Every year when undrafted free agents and Day 3 selections outperform and outlast their first-round counterparts, we are reminded of this. Even when comparing the order of players drafted at the same position, we are shown another example that predicting which single player is the best available is ridiculous. Moreover, it is impossible.
Choosing the best candidate for each draft selection is difficult enough when it can be narrowed down by some context of value or roster-specific significance.
This is why you work and trust your scouting departments and embark on the painstaking task of creating a big board and positional rankings. It is so your team's evaluation of each player against the overall market is clear.
Even successful turnouts of going with the best player available (Jason Pierre-Paul, New York Giants, 2010 and Nick Fairley, Detroit Lions, 2011) open the team up to precarious roster shortages in their wake. Both teams' respective general managers are notorious BPA-subscribers.

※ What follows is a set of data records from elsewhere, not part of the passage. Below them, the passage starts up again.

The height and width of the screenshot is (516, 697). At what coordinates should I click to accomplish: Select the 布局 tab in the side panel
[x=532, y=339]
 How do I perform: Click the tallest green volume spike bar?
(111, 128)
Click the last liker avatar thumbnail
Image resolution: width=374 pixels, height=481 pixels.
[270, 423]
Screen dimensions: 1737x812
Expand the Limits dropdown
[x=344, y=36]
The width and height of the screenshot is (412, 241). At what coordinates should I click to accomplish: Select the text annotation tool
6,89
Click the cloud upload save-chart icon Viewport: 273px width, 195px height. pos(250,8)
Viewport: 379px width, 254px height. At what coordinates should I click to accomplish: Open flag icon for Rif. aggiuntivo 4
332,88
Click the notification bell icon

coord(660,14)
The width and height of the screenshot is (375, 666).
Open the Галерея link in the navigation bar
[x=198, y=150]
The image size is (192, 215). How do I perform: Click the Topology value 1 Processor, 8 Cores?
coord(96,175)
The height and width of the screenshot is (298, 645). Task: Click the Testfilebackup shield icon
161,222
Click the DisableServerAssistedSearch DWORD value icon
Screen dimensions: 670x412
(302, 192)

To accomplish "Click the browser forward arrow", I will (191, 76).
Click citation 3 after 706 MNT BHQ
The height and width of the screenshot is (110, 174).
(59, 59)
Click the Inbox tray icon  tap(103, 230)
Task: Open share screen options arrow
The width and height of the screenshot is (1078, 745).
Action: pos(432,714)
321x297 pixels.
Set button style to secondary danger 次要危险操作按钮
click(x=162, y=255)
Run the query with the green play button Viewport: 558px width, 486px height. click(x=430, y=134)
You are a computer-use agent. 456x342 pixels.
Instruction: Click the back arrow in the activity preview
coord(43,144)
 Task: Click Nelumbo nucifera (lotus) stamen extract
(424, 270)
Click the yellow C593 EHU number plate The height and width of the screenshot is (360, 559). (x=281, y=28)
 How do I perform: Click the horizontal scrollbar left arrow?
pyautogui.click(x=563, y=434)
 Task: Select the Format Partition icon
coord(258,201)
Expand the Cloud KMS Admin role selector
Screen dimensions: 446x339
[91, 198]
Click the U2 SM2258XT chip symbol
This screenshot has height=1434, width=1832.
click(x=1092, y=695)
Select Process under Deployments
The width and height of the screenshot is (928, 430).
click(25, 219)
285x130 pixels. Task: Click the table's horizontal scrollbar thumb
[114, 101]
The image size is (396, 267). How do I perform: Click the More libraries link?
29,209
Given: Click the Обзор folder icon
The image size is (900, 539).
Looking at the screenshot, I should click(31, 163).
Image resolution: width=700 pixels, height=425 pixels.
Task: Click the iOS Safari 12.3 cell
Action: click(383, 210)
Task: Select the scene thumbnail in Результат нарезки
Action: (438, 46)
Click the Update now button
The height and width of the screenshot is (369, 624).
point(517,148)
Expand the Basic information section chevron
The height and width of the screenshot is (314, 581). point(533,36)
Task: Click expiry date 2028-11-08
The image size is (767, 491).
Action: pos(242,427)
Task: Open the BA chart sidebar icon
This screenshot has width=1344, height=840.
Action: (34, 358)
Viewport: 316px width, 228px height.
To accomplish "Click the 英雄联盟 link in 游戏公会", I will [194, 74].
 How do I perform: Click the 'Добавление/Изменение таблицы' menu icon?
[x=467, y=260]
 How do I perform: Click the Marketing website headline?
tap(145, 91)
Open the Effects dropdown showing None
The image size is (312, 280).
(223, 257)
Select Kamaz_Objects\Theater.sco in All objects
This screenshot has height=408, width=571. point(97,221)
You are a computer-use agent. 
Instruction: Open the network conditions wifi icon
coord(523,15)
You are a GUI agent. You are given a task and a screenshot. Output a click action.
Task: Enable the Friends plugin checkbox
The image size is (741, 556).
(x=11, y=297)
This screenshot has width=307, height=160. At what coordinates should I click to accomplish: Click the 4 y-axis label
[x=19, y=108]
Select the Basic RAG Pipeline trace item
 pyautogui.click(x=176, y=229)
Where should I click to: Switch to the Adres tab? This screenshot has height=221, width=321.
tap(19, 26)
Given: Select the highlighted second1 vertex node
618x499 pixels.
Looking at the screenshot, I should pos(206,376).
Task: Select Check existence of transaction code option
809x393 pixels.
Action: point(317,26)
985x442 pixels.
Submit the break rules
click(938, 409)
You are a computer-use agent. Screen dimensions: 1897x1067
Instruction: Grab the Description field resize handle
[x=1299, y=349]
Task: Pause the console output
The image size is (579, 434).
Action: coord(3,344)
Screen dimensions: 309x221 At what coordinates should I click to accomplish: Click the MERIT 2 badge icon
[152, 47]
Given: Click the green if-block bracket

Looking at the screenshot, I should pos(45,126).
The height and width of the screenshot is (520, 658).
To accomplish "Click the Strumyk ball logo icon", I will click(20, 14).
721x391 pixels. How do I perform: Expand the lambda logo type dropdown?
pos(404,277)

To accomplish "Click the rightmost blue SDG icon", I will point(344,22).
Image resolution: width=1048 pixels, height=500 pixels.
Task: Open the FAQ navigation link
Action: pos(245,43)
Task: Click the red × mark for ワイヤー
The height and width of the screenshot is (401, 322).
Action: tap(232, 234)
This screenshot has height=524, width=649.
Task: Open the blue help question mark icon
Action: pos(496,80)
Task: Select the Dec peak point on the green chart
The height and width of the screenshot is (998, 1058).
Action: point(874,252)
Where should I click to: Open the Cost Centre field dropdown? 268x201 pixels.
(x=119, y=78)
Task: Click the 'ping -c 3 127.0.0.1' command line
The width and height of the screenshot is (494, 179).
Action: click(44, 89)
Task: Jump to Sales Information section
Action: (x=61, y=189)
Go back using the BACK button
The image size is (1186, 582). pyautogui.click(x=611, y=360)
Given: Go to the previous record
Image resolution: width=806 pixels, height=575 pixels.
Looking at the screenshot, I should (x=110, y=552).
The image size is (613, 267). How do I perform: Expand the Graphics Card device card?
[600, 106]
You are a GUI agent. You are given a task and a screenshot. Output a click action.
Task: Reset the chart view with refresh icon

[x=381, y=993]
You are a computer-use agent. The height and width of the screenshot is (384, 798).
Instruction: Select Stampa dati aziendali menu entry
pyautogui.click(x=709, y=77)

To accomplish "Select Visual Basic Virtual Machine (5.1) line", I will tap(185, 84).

The Giants are defending Super Bowl champions and the Lions are in better shape than they have been in decades, which brings up the question of the fallacy in those selections. My issue is with sustainability and it being the general managers' primary focus to oversee a roster that has the best chance of being playoff-competitive every season.
In part due to selections like the aforementioned, both clubs have serious deficiencies along the offensive line and, in Detroit's case, in the secondary.
Having a great defensive line is a crucial priority to building an NFL roster, I agree, but both of these teams' units were already strong. These selections, though both players appear on their way to excellence, come off as greedy and short-sighted to me.
Which player makes more of a discernible impact on the Giants' and Lions' respective rosters, in the least during the life of their rookie contracts, Pierre-Paul or one of Mike Iupati, Maurkice Pouncey or Bryan Bulaga?
A clearer way to ask this may be: where lies the bigger drop-off, JPP to to Tuck, Umenyiora or Kiwanuka or from one of the previously listed offensive linemen vs. whom the Giants had to use in 2011 and likely the next two seasons also? I think it is pretty clearly the latter.
The same construction of questions applies to the Lions, Fairley, and any one of Mike Pouncey, Nate Solder, Prince Amukamara or Jimmy Smith from the 2011 draft class.